WHAT TO PRODUCE: Reproduce the records below exactly, but only between the lines holding "mẹ bầu (14, 2180)" and "túi thơm (33, 2223)", inclusive.

DATA IN THIS EXERCISE:

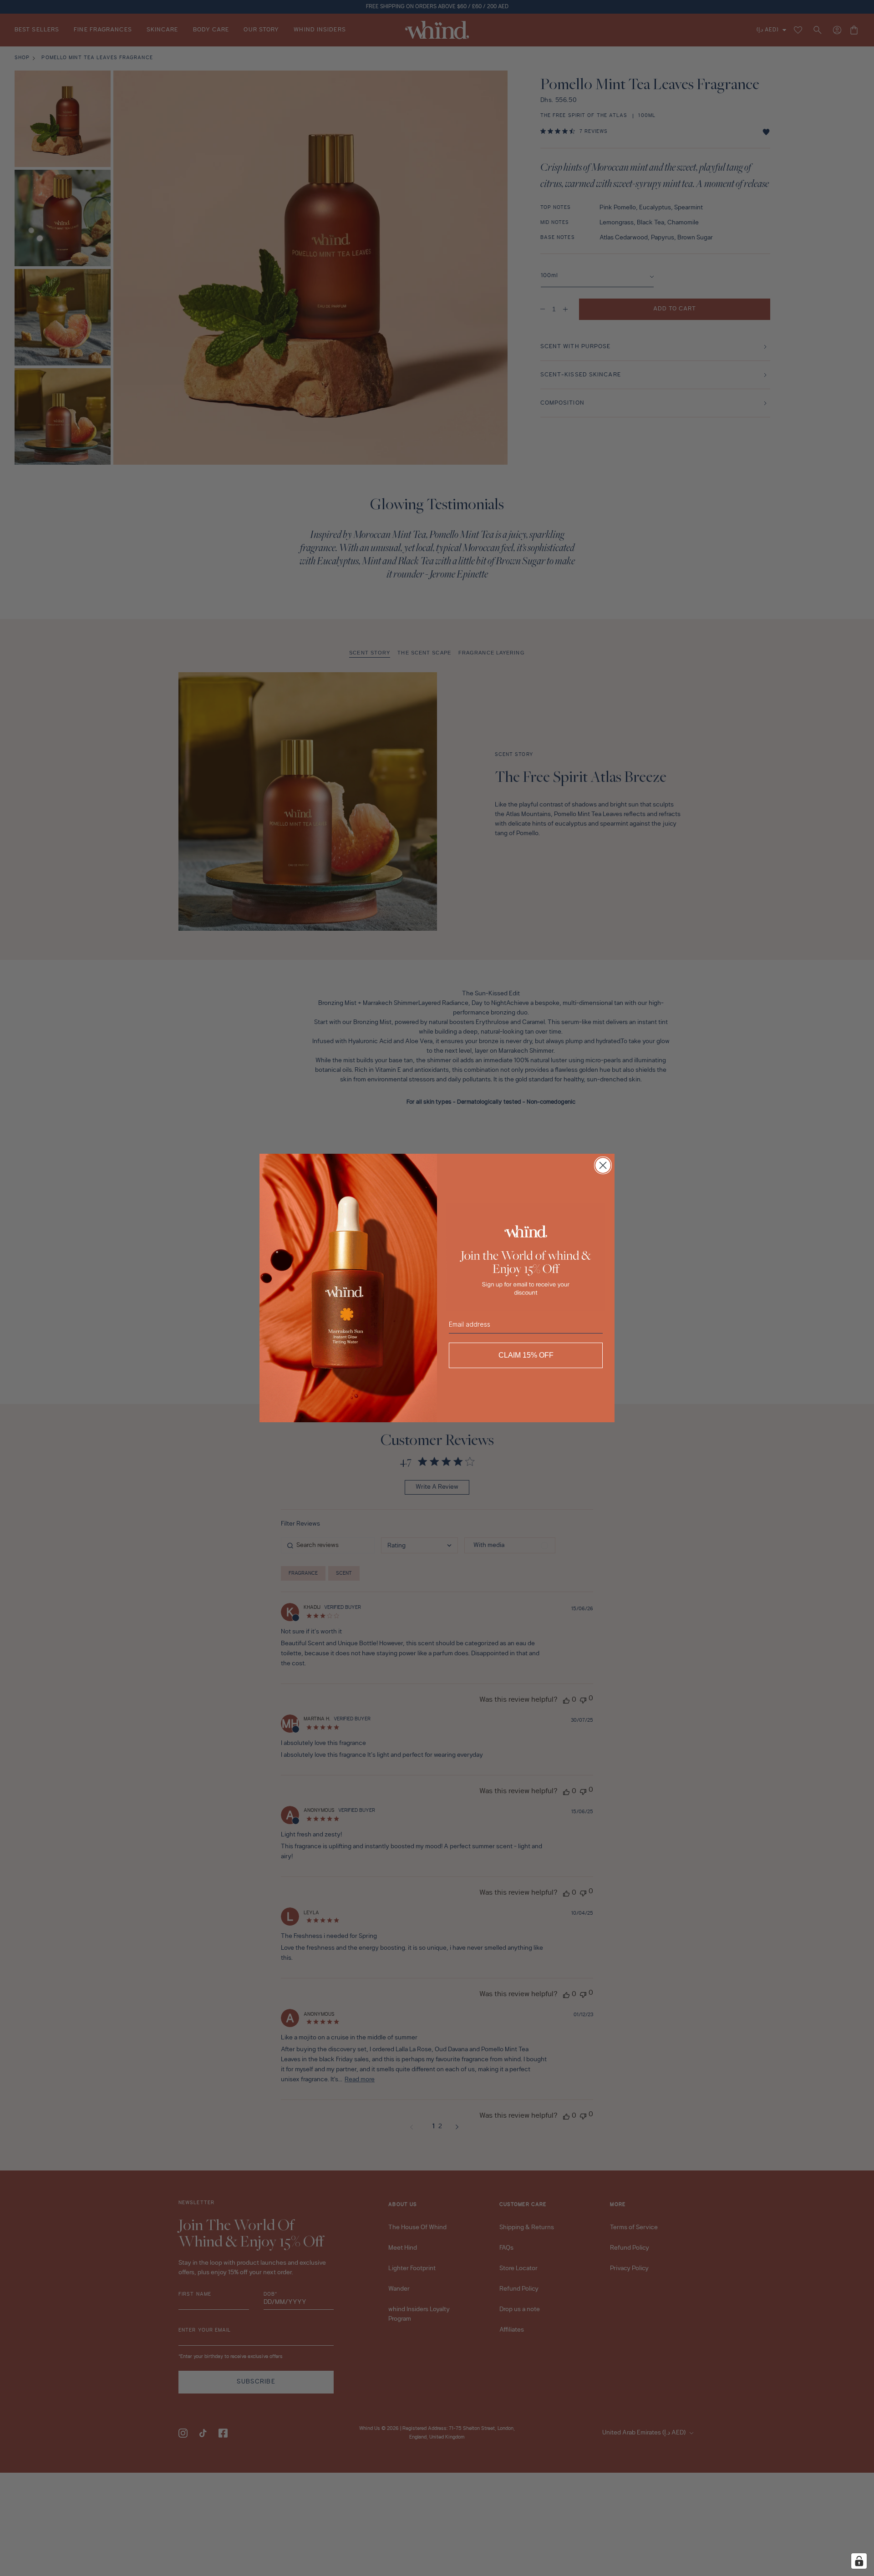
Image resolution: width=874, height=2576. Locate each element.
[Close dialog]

...

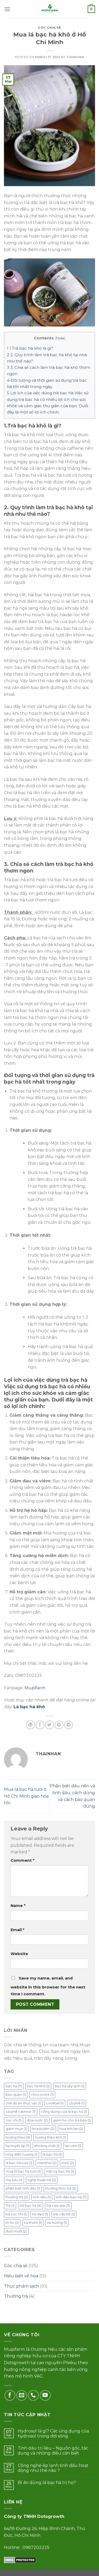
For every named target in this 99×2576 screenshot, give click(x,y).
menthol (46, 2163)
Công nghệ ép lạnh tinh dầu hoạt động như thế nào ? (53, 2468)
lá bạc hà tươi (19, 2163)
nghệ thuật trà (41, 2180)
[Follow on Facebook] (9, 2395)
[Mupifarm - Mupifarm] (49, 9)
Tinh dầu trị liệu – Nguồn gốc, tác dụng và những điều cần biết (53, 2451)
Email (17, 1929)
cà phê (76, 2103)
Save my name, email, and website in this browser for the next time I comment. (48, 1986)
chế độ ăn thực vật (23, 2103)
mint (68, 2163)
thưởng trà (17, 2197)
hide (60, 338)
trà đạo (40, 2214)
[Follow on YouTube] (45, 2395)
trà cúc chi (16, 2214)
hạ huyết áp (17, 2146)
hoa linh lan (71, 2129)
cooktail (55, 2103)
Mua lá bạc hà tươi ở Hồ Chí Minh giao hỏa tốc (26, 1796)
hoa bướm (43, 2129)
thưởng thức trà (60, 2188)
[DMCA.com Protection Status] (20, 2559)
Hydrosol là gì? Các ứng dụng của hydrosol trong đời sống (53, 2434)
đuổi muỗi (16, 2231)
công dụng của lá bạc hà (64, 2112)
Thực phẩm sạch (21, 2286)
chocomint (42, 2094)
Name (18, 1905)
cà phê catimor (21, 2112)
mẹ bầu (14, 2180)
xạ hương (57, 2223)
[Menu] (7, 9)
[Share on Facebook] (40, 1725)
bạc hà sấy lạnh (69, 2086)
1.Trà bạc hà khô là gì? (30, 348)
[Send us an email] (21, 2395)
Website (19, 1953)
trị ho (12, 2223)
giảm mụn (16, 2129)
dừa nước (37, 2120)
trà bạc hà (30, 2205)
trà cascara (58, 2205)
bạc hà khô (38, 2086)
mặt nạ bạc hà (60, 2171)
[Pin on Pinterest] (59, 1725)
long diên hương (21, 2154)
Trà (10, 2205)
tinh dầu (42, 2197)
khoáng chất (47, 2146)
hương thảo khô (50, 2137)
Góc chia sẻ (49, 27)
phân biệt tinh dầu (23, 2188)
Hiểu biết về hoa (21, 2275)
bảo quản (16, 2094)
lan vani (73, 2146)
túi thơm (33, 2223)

THE ANSWER:
mẹ bầu (14, 2180)
xạ hương (57, 2223)
[Menu] (7, 9)
[Share on Facebook] (40, 1725)
bạc hà sấy lạnh (69, 2086)
1.Trà bạc hà khô là gì? (30, 348)
[Send us an email] (21, 2395)
Website (19, 1953)
trị ho (12, 2223)
giảm mụn (16, 2129)
dừa nước (37, 2120)
trà bạc hà (30, 2205)
trà cascara (58, 2205)
bạc hà khô (38, 2086)
mặt nạ bạc hà (60, 2171)
[Pin on Pinterest] (59, 1725)
long diên hương (21, 2154)
Trà (10, 2205)
tinh dầu (42, 2197)
khoáng chất (47, 2146)
hương thảo khô (50, 2137)
Góc chia sẻ (49, 27)
phân biệt tinh dầu (23, 2188)
Hiểu biết về hoa (21, 2275)
bảo quản (16, 2094)
lan vani (73, 2146)
túi thơm (33, 2223)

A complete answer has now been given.